**DATA FOR PROCESSING**
☆ ☆ ☆ ☆

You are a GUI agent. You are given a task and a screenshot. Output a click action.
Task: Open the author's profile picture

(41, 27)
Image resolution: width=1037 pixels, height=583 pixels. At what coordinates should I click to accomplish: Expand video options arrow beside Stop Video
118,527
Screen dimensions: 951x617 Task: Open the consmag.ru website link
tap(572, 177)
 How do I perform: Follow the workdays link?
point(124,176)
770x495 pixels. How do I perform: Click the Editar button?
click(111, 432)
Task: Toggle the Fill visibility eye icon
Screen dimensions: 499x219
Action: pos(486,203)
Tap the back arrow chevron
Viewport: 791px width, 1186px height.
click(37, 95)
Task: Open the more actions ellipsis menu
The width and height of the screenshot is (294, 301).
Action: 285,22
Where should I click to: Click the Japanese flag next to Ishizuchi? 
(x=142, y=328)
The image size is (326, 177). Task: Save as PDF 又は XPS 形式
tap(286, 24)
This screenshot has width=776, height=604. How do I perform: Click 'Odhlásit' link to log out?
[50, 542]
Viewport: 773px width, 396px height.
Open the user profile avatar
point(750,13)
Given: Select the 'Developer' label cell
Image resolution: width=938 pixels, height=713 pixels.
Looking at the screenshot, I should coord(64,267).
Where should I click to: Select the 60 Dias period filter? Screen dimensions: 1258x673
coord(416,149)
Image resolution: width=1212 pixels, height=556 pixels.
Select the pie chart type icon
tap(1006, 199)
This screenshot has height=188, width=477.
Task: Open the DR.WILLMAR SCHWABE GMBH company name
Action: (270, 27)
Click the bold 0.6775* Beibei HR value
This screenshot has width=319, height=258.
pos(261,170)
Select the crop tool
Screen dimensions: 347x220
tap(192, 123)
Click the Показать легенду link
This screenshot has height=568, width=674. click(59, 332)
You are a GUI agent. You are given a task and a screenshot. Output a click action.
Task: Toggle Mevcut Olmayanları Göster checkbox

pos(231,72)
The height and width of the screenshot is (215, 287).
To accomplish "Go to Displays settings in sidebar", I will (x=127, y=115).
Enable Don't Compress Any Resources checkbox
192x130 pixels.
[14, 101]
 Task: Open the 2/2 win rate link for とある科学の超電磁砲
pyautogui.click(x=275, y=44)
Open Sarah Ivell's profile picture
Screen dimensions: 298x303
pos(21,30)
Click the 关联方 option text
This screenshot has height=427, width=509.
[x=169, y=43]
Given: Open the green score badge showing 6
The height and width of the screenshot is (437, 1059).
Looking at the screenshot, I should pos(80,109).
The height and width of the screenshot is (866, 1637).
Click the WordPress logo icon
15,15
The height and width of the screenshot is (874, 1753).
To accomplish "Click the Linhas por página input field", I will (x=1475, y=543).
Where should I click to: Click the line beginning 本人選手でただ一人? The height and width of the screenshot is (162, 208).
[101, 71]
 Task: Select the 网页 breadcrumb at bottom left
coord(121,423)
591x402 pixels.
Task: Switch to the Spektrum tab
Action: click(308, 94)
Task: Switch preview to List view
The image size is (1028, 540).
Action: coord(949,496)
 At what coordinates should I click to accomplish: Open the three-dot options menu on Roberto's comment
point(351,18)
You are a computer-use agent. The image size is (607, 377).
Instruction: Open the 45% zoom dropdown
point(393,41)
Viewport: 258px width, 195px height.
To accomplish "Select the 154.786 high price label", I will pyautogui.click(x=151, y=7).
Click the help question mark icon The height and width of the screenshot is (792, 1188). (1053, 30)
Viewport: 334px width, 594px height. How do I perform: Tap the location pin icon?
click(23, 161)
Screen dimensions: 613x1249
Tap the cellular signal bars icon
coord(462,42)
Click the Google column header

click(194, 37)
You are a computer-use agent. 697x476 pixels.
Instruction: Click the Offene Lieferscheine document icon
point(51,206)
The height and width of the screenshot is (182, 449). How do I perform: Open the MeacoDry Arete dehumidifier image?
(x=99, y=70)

☆ ☆ ☆ ☆

**WORK INSTRUCTIONS**
Write out each record again, keeping every word as it is.

**PROBLEM SOLUTION**
You are a GUI agent. You are given a task and a screenshot. Output a click action.
Task: Open the author's profile picture

(41, 27)
Image resolution: width=1037 pixels, height=583 pixels. At what coordinates should I click to accomplish: Expand video options arrow beside Stop Video
118,527
Screen dimensions: 951x617 Task: Open the consmag.ru website link
tap(572, 177)
 How do I perform: Follow the workdays link?
point(124,176)
770x495 pixels. How do I perform: Click the Editar button?
click(111, 432)
Task: Toggle the Fill visibility eye icon
Screen dimensions: 499x219
Action: pos(486,203)
Tap the back arrow chevron
Viewport: 791px width, 1186px height.
click(37, 95)
Task: Open the more actions ellipsis menu
The width and height of the screenshot is (294, 301).
Action: 285,22
Where should I click to: Click the Japanese flag next to Ishizuchi? 
(x=142, y=328)
The image size is (326, 177). Task: Save as PDF 又は XPS 形式
tap(286, 24)
This screenshot has width=776, height=604. How do I perform: Click 'Odhlásit' link to log out?
[50, 542]
Viewport: 773px width, 396px height.
Open the user profile avatar
point(750,13)
Given: Select the 'Developer' label cell
Image resolution: width=938 pixels, height=713 pixels.
Looking at the screenshot, I should coord(64,267).
Where should I click to: Select the 60 Dias period filter? Screen dimensions: 1258x673
coord(416,149)
Image resolution: width=1212 pixels, height=556 pixels.
Select the pie chart type icon
tap(1006, 199)
This screenshot has height=188, width=477.
Task: Open the DR.WILLMAR SCHWABE GMBH company name
Action: (270, 27)
Click the bold 0.6775* Beibei HR value
This screenshot has width=319, height=258.
pos(261,170)
Select the crop tool
Screen dimensions: 347x220
tap(192, 123)
Click the Показать легенду link
This screenshot has height=568, width=674. click(59, 332)
You are a GUI agent. You are given a task and a screenshot. Output a click action.
Task: Toggle Mevcut Olmayanları Göster checkbox

pos(231,72)
The height and width of the screenshot is (215, 287).
To accomplish "Go to Displays settings in sidebar", I will (x=127, y=115).
Enable Don't Compress Any Resources checkbox
192x130 pixels.
[14, 101]
 Task: Open the 2/2 win rate link for とある科学の超電磁砲
pyautogui.click(x=275, y=44)
Open Sarah Ivell's profile picture
Screen dimensions: 298x303
pos(21,30)
Click the 关联方 option text
This screenshot has height=427, width=509.
[x=169, y=43]
Given: Open the green score badge showing 6
The height and width of the screenshot is (437, 1059).
Looking at the screenshot, I should pos(80,109).
The height and width of the screenshot is (866, 1637).
Click the WordPress logo icon
15,15
The height and width of the screenshot is (874, 1753).
To accomplish "Click the Linhas por página input field", I will (x=1475, y=543).
Where should I click to: Click the line beginning 本人選手でただ一人? The height and width of the screenshot is (162, 208).
[101, 71]
 Task: Select the 网页 breadcrumb at bottom left
coord(121,423)
591x402 pixels.
Task: Switch to the Spektrum tab
Action: click(308, 94)
Task: Switch preview to List view
The image size is (1028, 540).
Action: coord(949,496)
 At what coordinates should I click to accomplish: Open the three-dot options menu on Roberto's comment
point(351,18)
You are a computer-use agent. The image size is (607, 377).
Instruction: Open the 45% zoom dropdown
point(393,41)
Viewport: 258px width, 195px height.
To accomplish "Select the 154.786 high price label", I will pyautogui.click(x=151, y=7).
Click the help question mark icon The height and width of the screenshot is (792, 1188). (1053, 30)
Viewport: 334px width, 594px height. How do I perform: Tap the location pin icon?
click(23, 161)
Screen dimensions: 613x1249
Tap the cellular signal bars icon
coord(462,42)
Click the Google column header

click(194, 37)
You are a computer-use agent. 697x476 pixels.
Instruction: Click the Offene Lieferscheine document icon
point(51,206)
The height and width of the screenshot is (182, 449). How do I perform: Open the MeacoDry Arete dehumidifier image?
(x=99, y=70)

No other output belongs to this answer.